The Partnership ads portray ideas like Medicare for All and the public option as a government intrusion.
"The proposed state government option is not designed to compete with private insurance plans — it’s designed to force as many Coloradans as possible into a new government-controlled health insurance system over time. It would shift $1.5 billion in costs to those with private insurance and studies show similar systems could force rural hospitals, serving thousands of Coloradans, to close," the group's statement claimed.
The $1.5 billion figure comes from a study by the Colorado Hospital Association, while the claim about rural hospitals comes from REMI Partnership, a group of business interests. Both reports came out weeks before the state's own report on the details of a potential state option.
Instead, PFA and its backers say legislators should focus on the tools in the Affordable Care Act, also known as Obamacare, as Politico reported. State Rep. Roberts counters that a public option was part of the original ACA debate, although it didn’t make it into the final law.
Some of the state’s largest health organizations told CPR News that they weren’t involved in the PFA campaign — but all who responded expressed strong concerns.
“If we don’t know the unintended consequences, I worry,” said Margo Karsten, CEO of Banner Health in Northern Colorado. “In fairness to whoever’s running the ads, they’re trying to alert people. Stay alert.”
The proposal would put Colorado at “the leading cusp,” she said. “I’m not convinced that we’ve done this in the collaborative fashion, including the insurance industry and pharmaceuticals, to make sure whatever gets put in place will truly reduce the cost to the patient and the community members.”
The Colorado Hospital Association will run its own campaign on the public option, too, but it will bear the organization’s name and will be much smaller than the Partnership for America effort, Lonborg said.

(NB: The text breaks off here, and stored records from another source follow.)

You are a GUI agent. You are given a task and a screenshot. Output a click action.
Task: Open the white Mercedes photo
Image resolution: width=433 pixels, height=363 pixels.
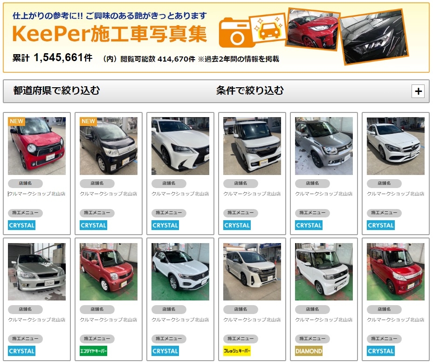tap(396, 146)
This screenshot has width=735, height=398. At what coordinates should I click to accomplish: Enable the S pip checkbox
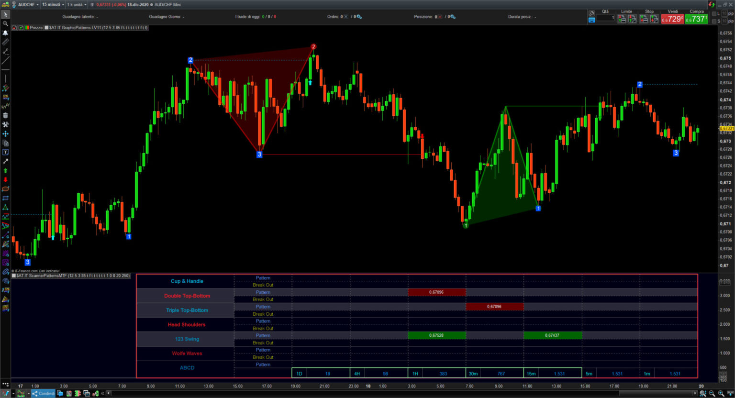click(714, 21)
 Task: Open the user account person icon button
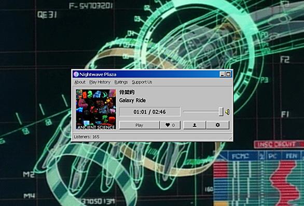pyautogui.click(x=195, y=125)
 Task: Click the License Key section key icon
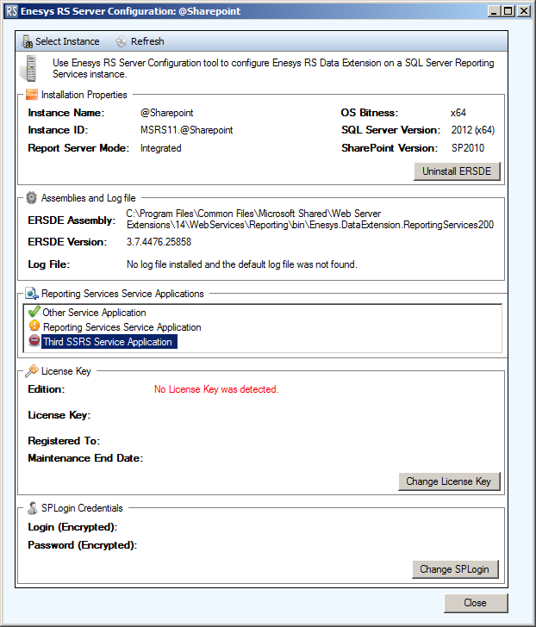(32, 371)
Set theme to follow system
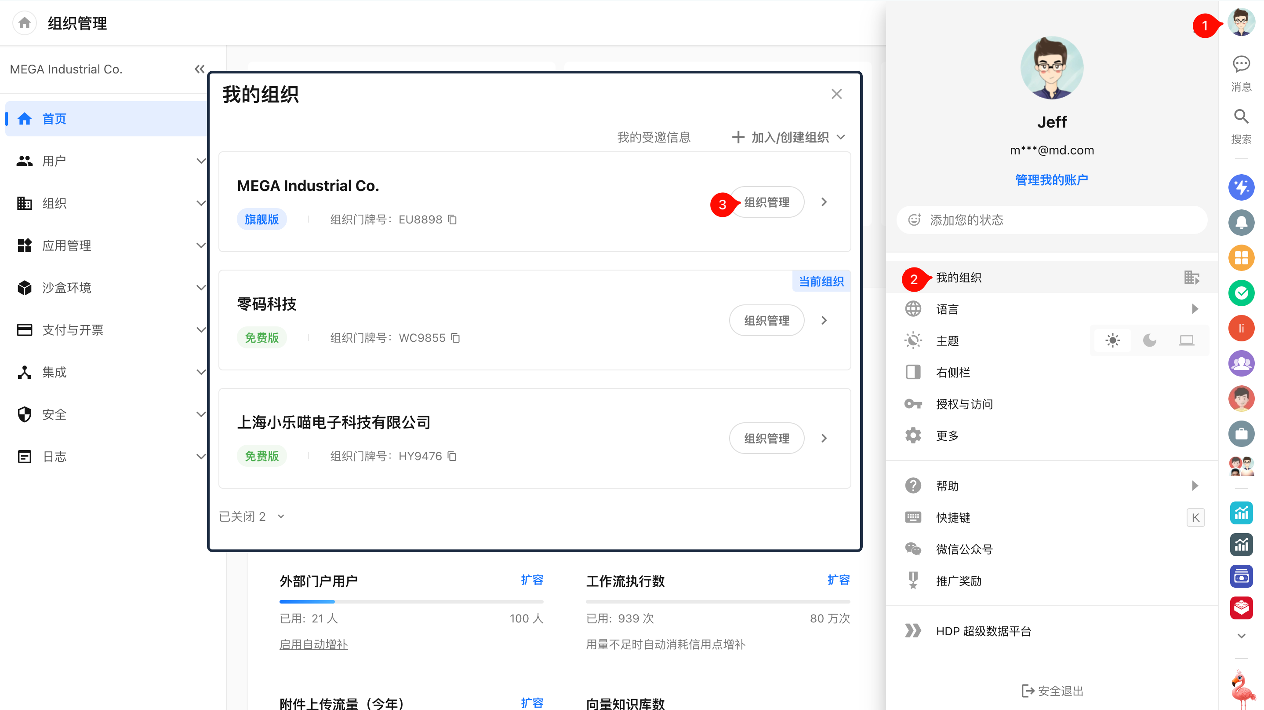The width and height of the screenshot is (1264, 710). [x=1186, y=340]
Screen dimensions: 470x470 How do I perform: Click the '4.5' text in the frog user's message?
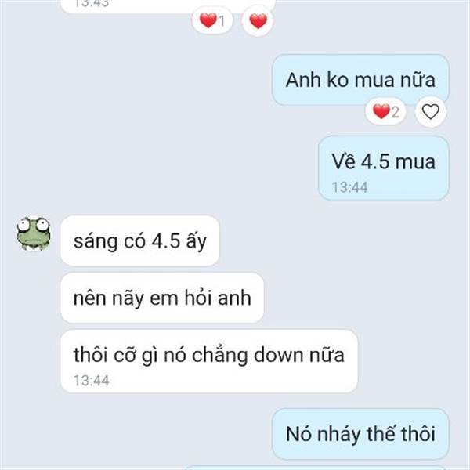tap(166, 240)
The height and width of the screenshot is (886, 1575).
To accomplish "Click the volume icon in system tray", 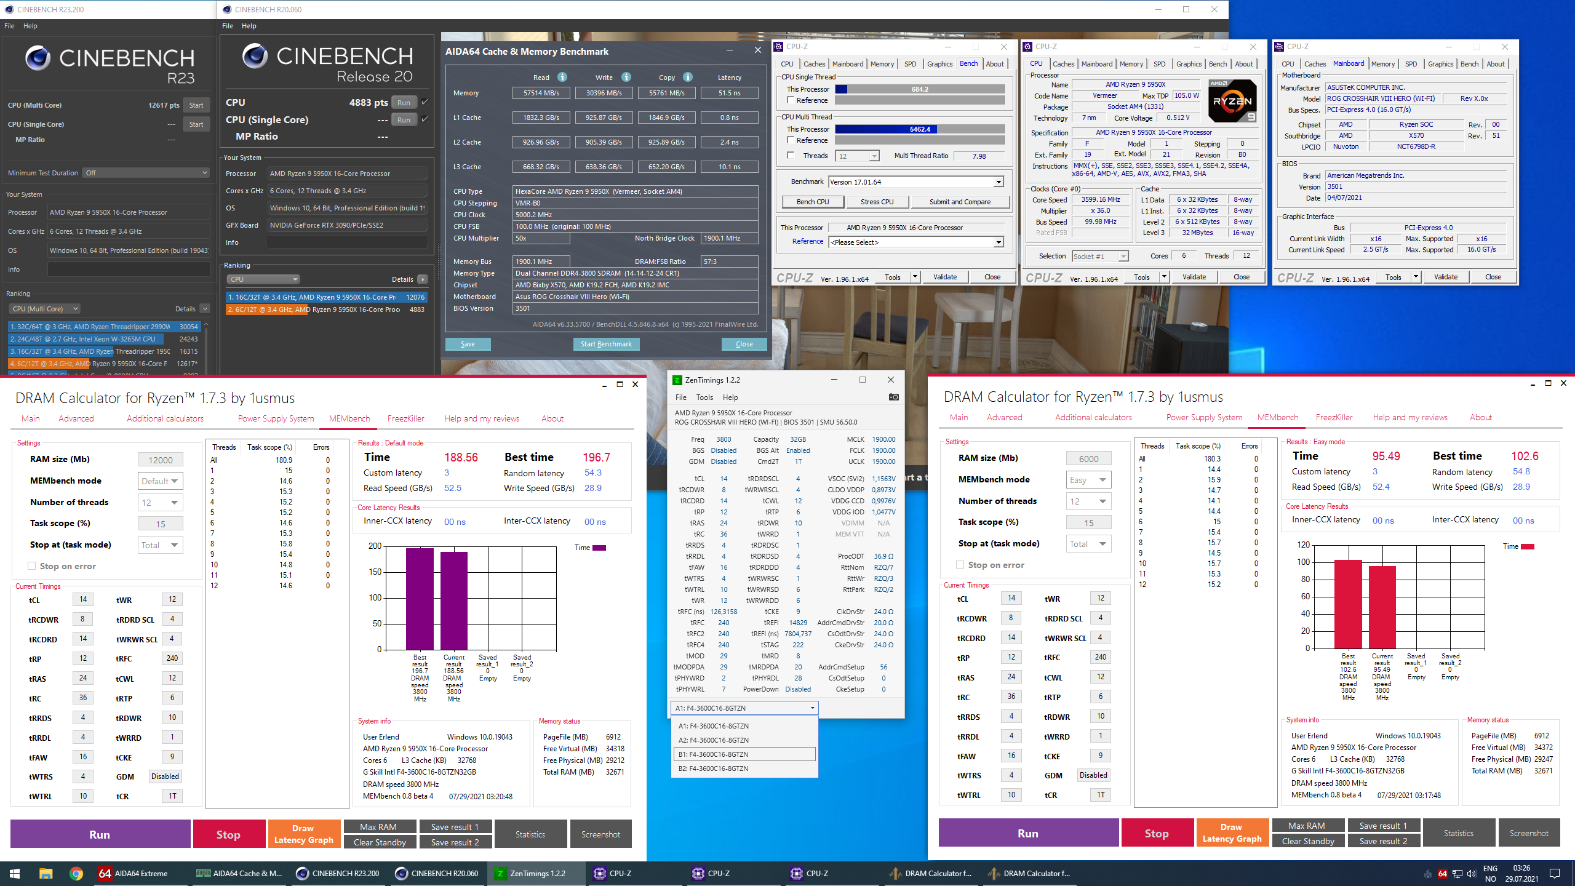I will pos(1471,873).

Roberts, the sponsor, said that the idea is grounded in years of research, including a report commissioned under a state law passed in 2019. That report sets a template for the bill to come — but a lot can change in the four months of the legislative session. In Washington, the health care industry won concessions including higher prices, as The New York Times reported.
In particular, Hanel said, the bill could live or die by the question of how it will affect some of the state’s smaller and less profitable hospitals.
And while the idea clearly has Polis’ support, other Democratic leaders haven’t spoken up so strongly yet. Senate President Leroy Garcia is open to considering “all ideas and options,” but won’t take a position until he has seen the bill, a spokesperson said.
House Speaker KC Becker is “open to considering a number of options that would lower health care costs, including the governor's public option proposal,” a spokesperson said, calling for collaboration.